SoMo はその一歩先を行っている。大きな潜在性を秘めた真の興味深いオールインワンの交通機能を備えているからだ。ここでのキーワードは「潜在性」である。類似のソーシャルアプリが直面する最も困難な障害はユーザの獲得である。SoMo は1人の移動者向けのスタンドアロンのナビゲーションアプリとして動作するものの、主要なセールスポイントはそのソーシャル性である。友人や同僚が使用しなければ、SoMo の訴求力は限られたものになるだろう。SoMo の利用に関しては、口コミが重要な要素となる。多種多様な人にアピールする方法について、Here にはさまざまな考えがあるようだ。

Itzhak 氏は次のように話している。

LinkedIn、Airbnb、Facebook などのプラットフォームがソーシャルな接続性を活用しているように、SoMo もソーシャルネットワークの持つ力を借りて交通の未来を再構築したいと考えています。ソーシャルモビリティ革命の最前線にいる SoMo を使えば、ユーザはシンプルかつ簡単に移動を計画、シェアし、乗車することが可能になります。乗車占有率が高まれば交通渋滞もなくなりますし、大気汚染が緩和されてずっと環境にやさしくなりますから、地球全体にとっても大きな影響があります。

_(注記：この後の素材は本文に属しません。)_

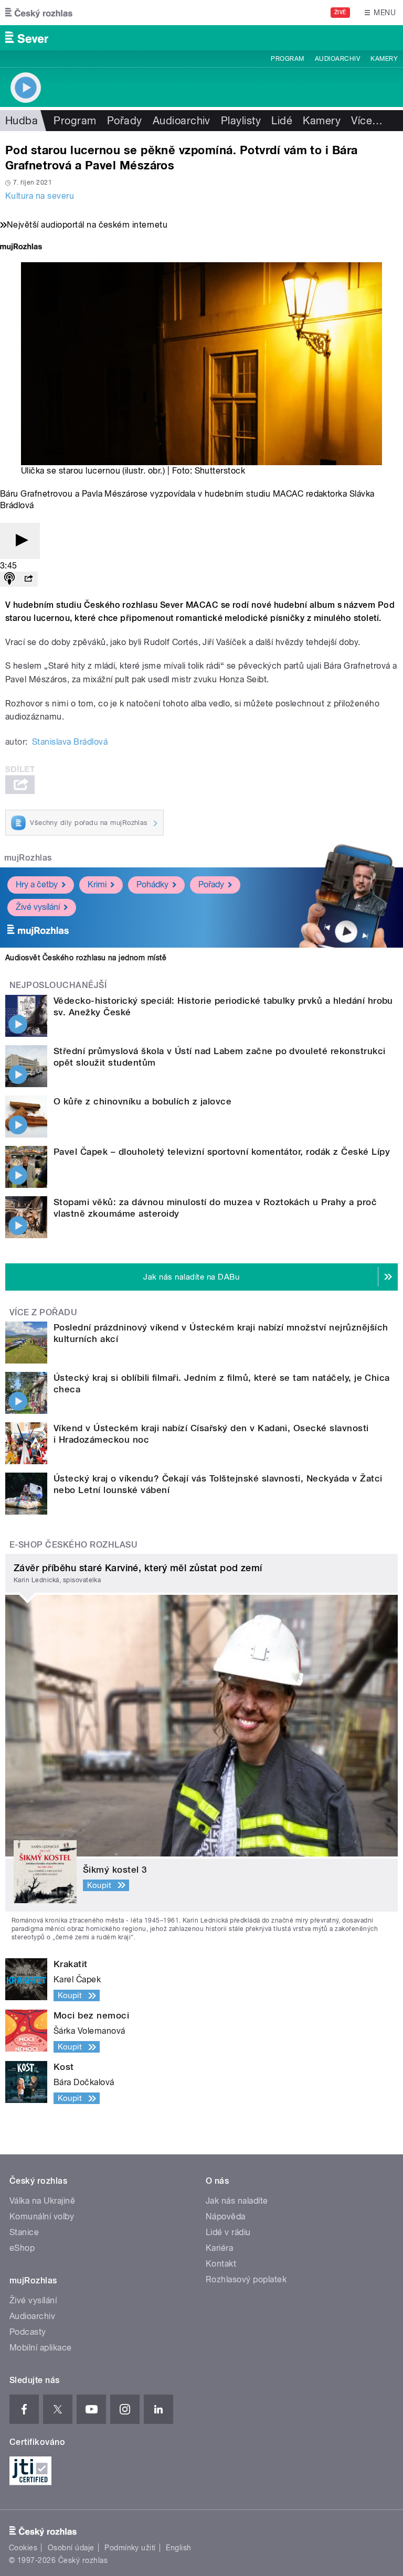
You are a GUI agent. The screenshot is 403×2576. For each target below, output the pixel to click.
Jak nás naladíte (237, 2201)
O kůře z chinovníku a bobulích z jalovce (142, 1101)
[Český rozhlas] (38, 12)
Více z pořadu (43, 1312)
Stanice (24, 2232)
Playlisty (241, 120)
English (178, 2547)
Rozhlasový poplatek (246, 2279)
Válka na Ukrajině (42, 2201)
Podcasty (27, 2332)
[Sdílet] (28, 579)
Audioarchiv (337, 58)
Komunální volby (41, 2216)
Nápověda (226, 2216)
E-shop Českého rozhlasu (73, 1545)
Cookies (23, 2547)
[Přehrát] (20, 541)
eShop (22, 2248)
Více (367, 120)
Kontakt (221, 2264)
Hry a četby (37, 884)
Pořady (124, 120)
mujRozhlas (28, 858)
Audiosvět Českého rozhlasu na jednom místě (85, 957)
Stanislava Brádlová (70, 742)
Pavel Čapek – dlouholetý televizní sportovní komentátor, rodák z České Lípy (222, 1151)
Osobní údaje (71, 2547)
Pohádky (152, 884)
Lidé (281, 120)
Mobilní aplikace (40, 2348)
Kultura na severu (39, 196)
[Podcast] (9, 579)
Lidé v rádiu (228, 2232)
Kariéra (219, 2248)
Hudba (21, 120)
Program (287, 58)
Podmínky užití (130, 2547)
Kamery (384, 58)
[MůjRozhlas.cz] (21, 248)
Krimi (97, 884)
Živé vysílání (38, 907)
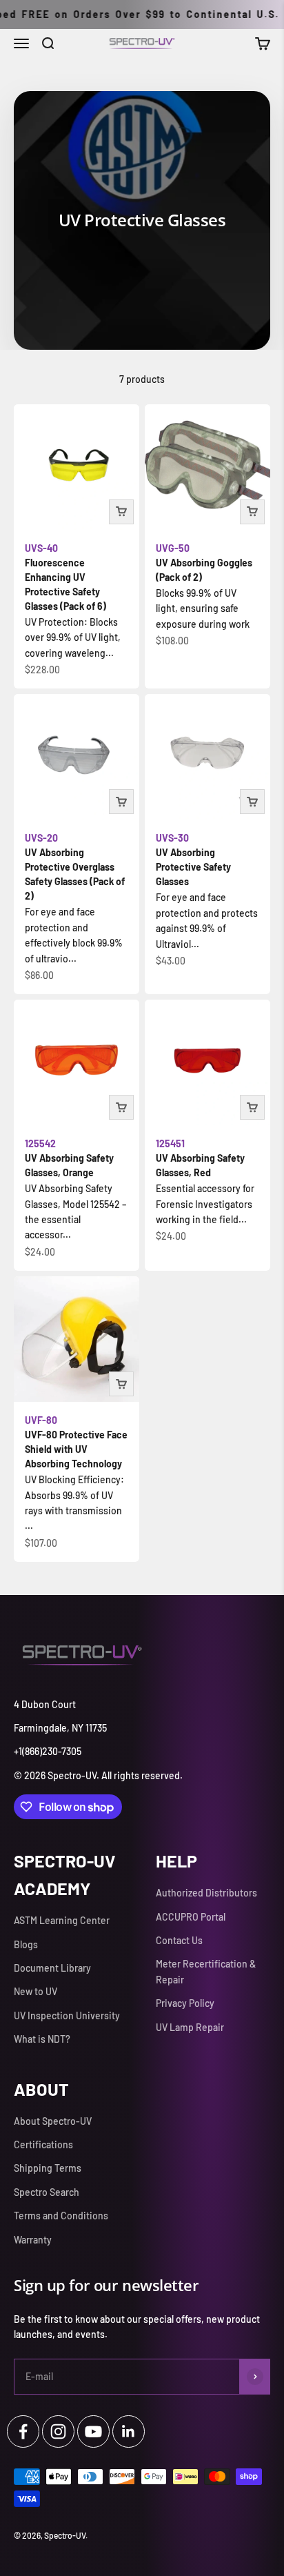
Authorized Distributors (206, 1893)
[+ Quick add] (121, 511)
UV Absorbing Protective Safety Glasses (193, 859)
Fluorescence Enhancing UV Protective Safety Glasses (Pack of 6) (65, 577)
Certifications (43, 2144)
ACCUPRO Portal (190, 1917)
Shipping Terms (47, 2168)
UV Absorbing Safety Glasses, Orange (69, 1158)
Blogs (26, 1944)
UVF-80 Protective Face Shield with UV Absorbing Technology (76, 1441)
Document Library (52, 1968)
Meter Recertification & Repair (206, 1971)
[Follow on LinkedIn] (128, 2431)
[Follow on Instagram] (58, 2431)
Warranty (33, 2240)
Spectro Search (46, 2192)
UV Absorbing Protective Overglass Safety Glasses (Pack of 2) (75, 867)
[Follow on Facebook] (23, 2431)
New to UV (35, 1991)
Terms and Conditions (61, 2215)
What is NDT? (42, 2039)
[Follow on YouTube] (93, 2431)
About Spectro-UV (53, 2121)
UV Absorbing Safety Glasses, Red (200, 1158)
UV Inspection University (67, 2015)
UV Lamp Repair (190, 2027)
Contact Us (179, 1940)
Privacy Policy (185, 2003)
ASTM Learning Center (62, 1920)
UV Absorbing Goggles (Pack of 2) (204, 562)
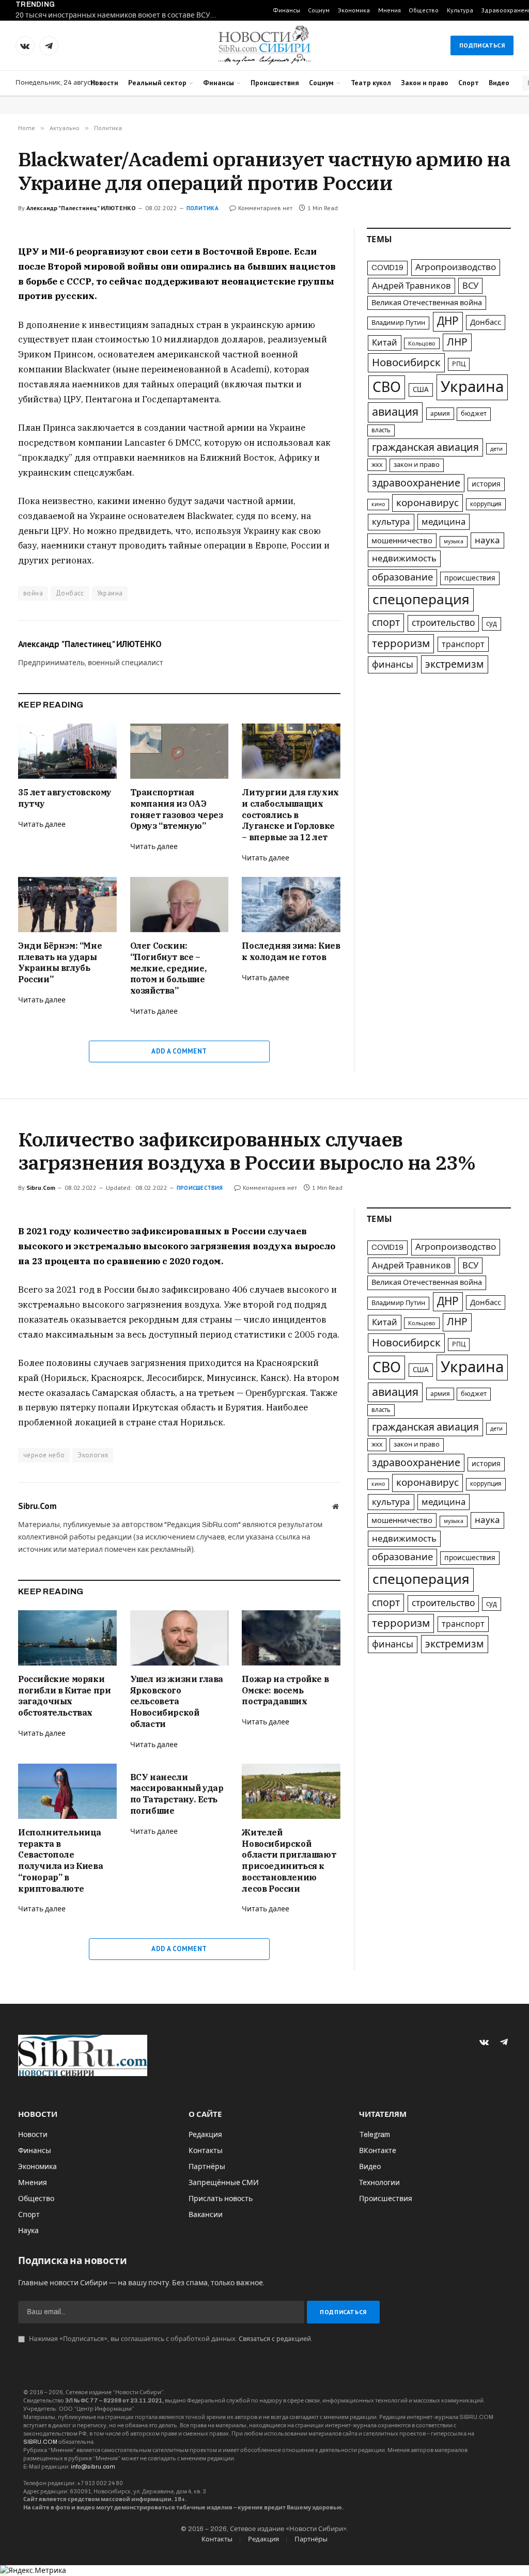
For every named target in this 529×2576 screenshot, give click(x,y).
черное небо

しかしながら、Google Maps を持つ Google が同じような機能を有効にしないのはなぜかという疑問は残る。実際、同社は最近、Maps に多くのソーシャルな機能性を取り込み、携帯アプリに新たなグループプランニング機能をローンチするなどしている。しかし、これは食事をする場所の人気投票を作るようなものである。ただし、Google が将来、SoMo と同じような製品をローンチしたとしても驚いてはいけない。何十億という人が携帯電話で Google Maps をすでに利用していることからすると、参入によりトラクションを獲得する機会は大いにあるとみてよいだろう。

SoMo は現在、iOSAndroid でダウンロードして利用できる。